#### RAW DATA:
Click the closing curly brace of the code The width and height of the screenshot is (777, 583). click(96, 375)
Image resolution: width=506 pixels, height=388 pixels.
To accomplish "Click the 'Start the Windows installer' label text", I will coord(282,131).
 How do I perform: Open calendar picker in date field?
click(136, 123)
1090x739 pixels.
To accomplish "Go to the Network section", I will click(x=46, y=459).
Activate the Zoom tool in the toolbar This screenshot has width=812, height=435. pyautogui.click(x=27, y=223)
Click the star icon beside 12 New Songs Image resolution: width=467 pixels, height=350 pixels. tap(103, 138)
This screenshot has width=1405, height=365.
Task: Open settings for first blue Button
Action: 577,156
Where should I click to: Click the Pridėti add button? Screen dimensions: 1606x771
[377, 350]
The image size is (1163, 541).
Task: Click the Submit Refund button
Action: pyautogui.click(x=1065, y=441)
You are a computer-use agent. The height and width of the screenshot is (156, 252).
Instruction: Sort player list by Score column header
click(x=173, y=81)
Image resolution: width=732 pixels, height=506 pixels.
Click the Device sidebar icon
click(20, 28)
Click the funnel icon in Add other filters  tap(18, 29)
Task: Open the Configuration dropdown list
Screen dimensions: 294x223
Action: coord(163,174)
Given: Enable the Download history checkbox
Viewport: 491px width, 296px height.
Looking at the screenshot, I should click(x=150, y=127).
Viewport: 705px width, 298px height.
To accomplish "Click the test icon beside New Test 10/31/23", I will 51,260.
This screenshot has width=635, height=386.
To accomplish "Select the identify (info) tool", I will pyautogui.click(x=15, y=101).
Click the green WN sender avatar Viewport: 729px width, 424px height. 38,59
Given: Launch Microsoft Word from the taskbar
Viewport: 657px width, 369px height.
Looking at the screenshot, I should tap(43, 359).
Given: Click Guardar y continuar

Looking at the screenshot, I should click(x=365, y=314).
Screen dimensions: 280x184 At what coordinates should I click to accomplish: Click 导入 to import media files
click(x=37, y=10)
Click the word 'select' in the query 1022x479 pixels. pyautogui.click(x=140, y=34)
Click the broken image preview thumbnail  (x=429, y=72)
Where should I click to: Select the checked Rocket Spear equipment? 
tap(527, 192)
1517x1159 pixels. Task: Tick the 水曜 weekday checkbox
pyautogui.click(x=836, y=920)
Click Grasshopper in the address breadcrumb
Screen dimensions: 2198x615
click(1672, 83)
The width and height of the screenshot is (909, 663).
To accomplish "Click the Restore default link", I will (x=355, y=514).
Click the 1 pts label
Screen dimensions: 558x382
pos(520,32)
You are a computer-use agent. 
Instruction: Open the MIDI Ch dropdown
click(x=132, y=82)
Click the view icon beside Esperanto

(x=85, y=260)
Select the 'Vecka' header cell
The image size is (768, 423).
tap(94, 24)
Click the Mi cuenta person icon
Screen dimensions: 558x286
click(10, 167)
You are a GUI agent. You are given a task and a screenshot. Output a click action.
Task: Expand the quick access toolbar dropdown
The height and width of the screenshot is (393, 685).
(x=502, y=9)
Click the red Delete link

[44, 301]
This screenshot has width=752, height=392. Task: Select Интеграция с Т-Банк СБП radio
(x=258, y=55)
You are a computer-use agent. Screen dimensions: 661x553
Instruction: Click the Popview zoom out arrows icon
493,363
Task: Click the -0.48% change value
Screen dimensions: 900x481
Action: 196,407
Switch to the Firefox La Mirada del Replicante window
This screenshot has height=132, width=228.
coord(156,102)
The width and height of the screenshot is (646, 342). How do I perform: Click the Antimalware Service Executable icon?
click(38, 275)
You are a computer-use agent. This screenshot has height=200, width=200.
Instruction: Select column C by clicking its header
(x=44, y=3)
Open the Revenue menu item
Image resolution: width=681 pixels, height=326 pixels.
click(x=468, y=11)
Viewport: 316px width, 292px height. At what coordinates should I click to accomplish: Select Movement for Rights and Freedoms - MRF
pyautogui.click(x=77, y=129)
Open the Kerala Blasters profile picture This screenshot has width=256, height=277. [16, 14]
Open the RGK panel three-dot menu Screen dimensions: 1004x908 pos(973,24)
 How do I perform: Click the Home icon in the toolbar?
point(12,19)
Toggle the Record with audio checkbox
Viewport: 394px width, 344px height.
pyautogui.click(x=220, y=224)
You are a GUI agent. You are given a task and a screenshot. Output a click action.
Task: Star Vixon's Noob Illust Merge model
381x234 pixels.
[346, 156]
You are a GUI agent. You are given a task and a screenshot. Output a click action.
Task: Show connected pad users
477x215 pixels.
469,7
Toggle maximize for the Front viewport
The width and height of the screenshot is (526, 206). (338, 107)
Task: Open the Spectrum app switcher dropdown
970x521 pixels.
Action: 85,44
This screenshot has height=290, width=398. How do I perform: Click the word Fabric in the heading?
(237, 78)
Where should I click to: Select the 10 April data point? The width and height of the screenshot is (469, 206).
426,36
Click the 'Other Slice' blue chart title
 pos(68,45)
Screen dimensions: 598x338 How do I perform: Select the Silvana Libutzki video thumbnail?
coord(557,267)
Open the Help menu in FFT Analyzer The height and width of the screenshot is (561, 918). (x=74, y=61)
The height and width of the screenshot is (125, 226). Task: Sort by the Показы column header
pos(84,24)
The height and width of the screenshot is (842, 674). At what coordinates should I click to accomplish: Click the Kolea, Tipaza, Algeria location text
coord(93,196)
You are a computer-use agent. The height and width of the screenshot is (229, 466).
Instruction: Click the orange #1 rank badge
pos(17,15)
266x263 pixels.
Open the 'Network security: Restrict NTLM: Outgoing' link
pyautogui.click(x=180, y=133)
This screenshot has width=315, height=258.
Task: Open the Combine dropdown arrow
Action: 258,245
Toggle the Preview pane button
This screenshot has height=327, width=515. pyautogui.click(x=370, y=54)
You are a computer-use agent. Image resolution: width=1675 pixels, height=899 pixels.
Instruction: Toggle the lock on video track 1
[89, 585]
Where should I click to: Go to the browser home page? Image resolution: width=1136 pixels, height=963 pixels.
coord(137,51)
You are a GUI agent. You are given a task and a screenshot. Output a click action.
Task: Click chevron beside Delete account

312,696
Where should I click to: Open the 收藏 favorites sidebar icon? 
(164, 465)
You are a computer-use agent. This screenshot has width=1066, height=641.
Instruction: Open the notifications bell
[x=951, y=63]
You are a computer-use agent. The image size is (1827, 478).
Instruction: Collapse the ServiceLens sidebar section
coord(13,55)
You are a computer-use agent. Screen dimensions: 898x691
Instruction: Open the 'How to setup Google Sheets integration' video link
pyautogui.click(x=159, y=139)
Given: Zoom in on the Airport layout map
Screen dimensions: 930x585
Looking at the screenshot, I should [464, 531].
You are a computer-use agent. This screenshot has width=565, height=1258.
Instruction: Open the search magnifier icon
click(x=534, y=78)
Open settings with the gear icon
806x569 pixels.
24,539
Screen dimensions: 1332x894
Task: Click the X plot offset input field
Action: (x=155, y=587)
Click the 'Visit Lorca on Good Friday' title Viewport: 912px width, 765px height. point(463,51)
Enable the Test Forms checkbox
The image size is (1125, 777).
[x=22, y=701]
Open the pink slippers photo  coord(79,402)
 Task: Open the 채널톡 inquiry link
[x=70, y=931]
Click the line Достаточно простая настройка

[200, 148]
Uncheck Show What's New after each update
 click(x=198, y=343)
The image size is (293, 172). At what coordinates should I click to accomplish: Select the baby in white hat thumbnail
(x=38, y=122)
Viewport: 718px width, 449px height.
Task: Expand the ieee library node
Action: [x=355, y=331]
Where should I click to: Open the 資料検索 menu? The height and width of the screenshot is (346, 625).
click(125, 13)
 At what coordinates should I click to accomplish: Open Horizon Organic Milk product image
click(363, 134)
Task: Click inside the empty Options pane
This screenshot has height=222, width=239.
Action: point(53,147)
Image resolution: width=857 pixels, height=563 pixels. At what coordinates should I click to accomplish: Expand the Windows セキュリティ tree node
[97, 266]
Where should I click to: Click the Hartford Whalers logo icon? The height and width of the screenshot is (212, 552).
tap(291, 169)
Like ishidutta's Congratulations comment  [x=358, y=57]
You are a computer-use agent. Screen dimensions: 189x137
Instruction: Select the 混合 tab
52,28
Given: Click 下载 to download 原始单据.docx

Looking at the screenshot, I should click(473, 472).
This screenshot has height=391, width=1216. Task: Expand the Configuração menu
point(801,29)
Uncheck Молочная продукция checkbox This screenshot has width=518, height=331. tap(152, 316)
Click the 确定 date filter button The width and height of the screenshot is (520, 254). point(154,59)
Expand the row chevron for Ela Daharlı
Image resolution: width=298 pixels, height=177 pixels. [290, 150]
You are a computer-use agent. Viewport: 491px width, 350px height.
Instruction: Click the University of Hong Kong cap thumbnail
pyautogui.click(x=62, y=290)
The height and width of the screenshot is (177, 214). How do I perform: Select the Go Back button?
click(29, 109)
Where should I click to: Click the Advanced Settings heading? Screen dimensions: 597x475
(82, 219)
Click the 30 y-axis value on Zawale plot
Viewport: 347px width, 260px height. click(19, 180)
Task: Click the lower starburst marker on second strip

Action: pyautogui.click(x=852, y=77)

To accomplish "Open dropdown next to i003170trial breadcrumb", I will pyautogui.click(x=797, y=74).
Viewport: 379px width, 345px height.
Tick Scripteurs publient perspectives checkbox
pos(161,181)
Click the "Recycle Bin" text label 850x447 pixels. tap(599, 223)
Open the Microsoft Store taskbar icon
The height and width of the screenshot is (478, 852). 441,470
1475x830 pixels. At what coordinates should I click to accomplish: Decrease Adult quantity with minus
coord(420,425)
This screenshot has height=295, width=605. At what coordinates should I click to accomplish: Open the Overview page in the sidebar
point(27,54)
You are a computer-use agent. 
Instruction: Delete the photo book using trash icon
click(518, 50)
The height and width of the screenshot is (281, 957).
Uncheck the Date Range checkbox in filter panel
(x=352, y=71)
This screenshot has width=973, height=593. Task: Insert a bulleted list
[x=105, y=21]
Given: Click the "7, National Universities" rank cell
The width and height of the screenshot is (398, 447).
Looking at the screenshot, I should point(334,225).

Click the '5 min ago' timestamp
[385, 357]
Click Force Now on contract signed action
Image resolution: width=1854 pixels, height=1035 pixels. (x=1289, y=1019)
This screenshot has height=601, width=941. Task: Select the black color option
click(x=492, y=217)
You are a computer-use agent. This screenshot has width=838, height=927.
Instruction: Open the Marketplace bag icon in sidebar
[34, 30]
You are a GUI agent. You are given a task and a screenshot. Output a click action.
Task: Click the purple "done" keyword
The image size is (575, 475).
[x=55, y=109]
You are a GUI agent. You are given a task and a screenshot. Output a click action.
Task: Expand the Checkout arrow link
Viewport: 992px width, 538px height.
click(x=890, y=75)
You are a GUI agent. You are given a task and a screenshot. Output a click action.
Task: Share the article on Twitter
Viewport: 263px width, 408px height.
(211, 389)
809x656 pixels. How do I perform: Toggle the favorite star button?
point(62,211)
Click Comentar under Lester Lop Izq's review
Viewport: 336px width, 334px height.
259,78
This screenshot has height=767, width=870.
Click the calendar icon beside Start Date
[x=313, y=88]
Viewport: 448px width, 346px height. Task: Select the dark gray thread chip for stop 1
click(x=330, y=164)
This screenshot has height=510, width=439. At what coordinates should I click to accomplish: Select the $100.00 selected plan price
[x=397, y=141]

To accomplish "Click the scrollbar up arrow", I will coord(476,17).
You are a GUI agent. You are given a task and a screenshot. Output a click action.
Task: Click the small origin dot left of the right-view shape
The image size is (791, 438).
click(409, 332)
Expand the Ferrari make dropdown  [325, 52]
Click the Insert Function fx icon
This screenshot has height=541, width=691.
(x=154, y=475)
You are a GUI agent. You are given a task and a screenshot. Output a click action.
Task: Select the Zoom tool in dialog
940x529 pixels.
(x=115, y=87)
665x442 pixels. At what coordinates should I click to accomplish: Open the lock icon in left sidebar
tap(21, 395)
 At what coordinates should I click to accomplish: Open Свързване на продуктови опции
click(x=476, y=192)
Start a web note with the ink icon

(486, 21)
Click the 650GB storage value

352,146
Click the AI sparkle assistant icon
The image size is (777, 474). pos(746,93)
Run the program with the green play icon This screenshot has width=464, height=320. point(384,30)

#### THE TASK:
Look through the material above and pick out each line holding the word "Test".

#### WRITTEN ANSWER:
To accomplish "Click the test icon beside New Test 10/31/23", I will 51,260.
Enable the Test Forms checkbox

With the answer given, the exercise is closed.